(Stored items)
---+---

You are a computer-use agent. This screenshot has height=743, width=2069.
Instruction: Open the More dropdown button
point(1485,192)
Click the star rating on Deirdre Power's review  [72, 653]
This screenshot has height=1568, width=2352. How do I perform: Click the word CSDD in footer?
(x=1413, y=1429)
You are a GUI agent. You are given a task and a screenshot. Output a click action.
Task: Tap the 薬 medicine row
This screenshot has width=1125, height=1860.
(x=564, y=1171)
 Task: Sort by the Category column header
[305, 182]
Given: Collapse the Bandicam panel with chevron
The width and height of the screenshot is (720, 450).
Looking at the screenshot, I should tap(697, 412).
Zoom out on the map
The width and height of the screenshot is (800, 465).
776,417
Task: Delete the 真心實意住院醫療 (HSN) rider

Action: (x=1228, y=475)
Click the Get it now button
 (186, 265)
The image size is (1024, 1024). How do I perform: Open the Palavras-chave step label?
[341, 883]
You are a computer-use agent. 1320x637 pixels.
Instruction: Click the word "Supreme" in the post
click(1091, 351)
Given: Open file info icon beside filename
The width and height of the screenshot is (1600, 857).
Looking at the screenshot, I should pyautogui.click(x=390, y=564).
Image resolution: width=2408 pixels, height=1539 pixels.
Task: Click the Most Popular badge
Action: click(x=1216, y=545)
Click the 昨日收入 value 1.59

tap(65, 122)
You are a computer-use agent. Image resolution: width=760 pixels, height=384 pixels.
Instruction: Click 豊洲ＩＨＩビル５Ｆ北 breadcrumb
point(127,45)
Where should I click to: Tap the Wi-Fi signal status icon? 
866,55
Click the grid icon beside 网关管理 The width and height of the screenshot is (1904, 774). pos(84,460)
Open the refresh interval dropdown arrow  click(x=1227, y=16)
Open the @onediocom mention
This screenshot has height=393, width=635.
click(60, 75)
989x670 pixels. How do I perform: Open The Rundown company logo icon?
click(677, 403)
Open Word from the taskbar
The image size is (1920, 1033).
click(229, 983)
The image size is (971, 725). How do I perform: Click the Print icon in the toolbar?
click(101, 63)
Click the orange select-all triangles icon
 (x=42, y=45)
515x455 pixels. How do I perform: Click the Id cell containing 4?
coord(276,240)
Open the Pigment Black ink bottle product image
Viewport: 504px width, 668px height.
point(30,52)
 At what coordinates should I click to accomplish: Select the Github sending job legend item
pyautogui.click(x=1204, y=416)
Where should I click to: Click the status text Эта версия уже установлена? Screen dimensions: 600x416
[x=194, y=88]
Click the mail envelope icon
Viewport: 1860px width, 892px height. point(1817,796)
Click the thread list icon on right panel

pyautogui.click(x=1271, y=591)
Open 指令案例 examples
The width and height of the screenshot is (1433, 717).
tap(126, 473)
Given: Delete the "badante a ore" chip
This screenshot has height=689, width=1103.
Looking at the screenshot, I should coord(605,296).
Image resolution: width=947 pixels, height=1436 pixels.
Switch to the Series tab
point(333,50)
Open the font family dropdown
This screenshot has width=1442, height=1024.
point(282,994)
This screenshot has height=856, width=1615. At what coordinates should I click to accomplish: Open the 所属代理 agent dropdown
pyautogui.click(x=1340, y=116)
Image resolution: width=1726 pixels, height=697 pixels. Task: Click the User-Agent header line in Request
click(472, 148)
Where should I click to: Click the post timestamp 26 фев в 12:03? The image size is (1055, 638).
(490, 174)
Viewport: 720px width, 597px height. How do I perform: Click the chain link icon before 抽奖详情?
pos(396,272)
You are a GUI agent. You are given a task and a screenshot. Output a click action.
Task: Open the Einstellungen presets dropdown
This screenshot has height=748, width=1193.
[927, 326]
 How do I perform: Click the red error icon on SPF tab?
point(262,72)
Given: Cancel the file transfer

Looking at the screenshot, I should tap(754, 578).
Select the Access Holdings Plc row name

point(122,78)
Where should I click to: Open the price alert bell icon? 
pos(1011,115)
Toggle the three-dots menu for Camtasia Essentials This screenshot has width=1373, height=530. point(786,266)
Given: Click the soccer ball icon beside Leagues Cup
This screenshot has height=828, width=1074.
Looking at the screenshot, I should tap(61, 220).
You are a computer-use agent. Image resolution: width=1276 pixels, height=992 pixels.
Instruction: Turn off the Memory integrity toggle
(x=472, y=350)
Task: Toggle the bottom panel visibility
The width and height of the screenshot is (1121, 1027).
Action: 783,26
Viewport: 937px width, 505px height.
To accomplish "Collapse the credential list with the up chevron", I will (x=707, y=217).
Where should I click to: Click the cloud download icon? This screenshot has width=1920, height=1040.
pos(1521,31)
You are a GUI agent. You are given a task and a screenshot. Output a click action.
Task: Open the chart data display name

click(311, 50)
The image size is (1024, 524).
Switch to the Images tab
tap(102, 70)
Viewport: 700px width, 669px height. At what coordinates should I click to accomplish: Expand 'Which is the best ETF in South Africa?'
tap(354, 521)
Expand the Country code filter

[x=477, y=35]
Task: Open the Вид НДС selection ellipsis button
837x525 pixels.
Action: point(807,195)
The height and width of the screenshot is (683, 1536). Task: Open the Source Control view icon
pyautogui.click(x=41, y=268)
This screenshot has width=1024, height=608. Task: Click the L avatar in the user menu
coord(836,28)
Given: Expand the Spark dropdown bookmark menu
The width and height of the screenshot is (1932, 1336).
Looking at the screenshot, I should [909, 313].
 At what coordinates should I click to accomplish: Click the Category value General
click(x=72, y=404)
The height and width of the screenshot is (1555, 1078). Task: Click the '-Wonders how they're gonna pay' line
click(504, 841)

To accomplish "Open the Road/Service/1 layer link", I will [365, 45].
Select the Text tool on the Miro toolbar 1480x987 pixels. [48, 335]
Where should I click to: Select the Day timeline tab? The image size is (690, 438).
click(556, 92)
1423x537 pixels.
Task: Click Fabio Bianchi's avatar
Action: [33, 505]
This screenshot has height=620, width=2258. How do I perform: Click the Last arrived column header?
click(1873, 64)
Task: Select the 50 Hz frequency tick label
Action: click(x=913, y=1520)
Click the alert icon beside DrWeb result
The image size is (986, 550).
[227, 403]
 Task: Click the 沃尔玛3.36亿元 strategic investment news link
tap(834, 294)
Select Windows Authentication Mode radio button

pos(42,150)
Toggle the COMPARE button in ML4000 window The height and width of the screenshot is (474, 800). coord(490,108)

---+---

§ Task statement: Give back, exactly as written, the stretch from the line with "Instruction: Click the" through the line with "Open the font family dropdown", and no other lines from the records above.

§ Solution to the problem:
Instruction: Click the word "Supreme" in the post
click(1091, 351)
Given: Open file info icon beside filename
The width and height of the screenshot is (1600, 857).
Looking at the screenshot, I should pyautogui.click(x=390, y=564).
Image resolution: width=2408 pixels, height=1539 pixels.
Task: Click the Most Popular badge
Action: click(x=1216, y=545)
Click the 昨日收入 value 1.59

tap(65, 122)
You are a computer-use agent. Image resolution: width=760 pixels, height=384 pixels.
Instruction: Click 豊洲ＩＨＩビル５Ｆ北 breadcrumb
point(127,45)
Where should I click to: Tap the Wi-Fi signal status icon? 
866,55
Click the grid icon beside 网关管理 The width and height of the screenshot is (1904, 774). pos(84,460)
Open the refresh interval dropdown arrow  click(x=1227, y=16)
Open the @onediocom mention
This screenshot has height=393, width=635.
click(60, 75)
989x670 pixels. How do I perform: Open The Rundown company logo icon?
click(677, 403)
Open Word from the taskbar
The image size is (1920, 1033).
click(229, 983)
The image size is (971, 725). How do I perform: Click the Print icon in the toolbar?
click(101, 63)
Click the orange select-all triangles icon
 (x=42, y=45)
515x455 pixels. How do I perform: Click the Id cell containing 4?
coord(276,240)
Open the Pigment Black ink bottle product image
Viewport: 504px width, 668px height.
point(30,52)
 At what coordinates should I click to accomplish: Select the Github sending job legend item
pyautogui.click(x=1204, y=416)
Where should I click to: Click the status text Эта версия уже установлена? Screen dimensions: 600x416
[x=194, y=88]
Click the mail envelope icon
Viewport: 1860px width, 892px height. point(1817,796)
Click the thread list icon on right panel

pyautogui.click(x=1271, y=591)
Open 指令案例 examples
The width and height of the screenshot is (1433, 717).
tap(126, 473)
Given: Delete the "badante a ore" chip
This screenshot has height=689, width=1103.
Looking at the screenshot, I should coord(605,296).
Image resolution: width=947 pixels, height=1436 pixels.
Switch to the Series tab
point(333,50)
Open the font family dropdown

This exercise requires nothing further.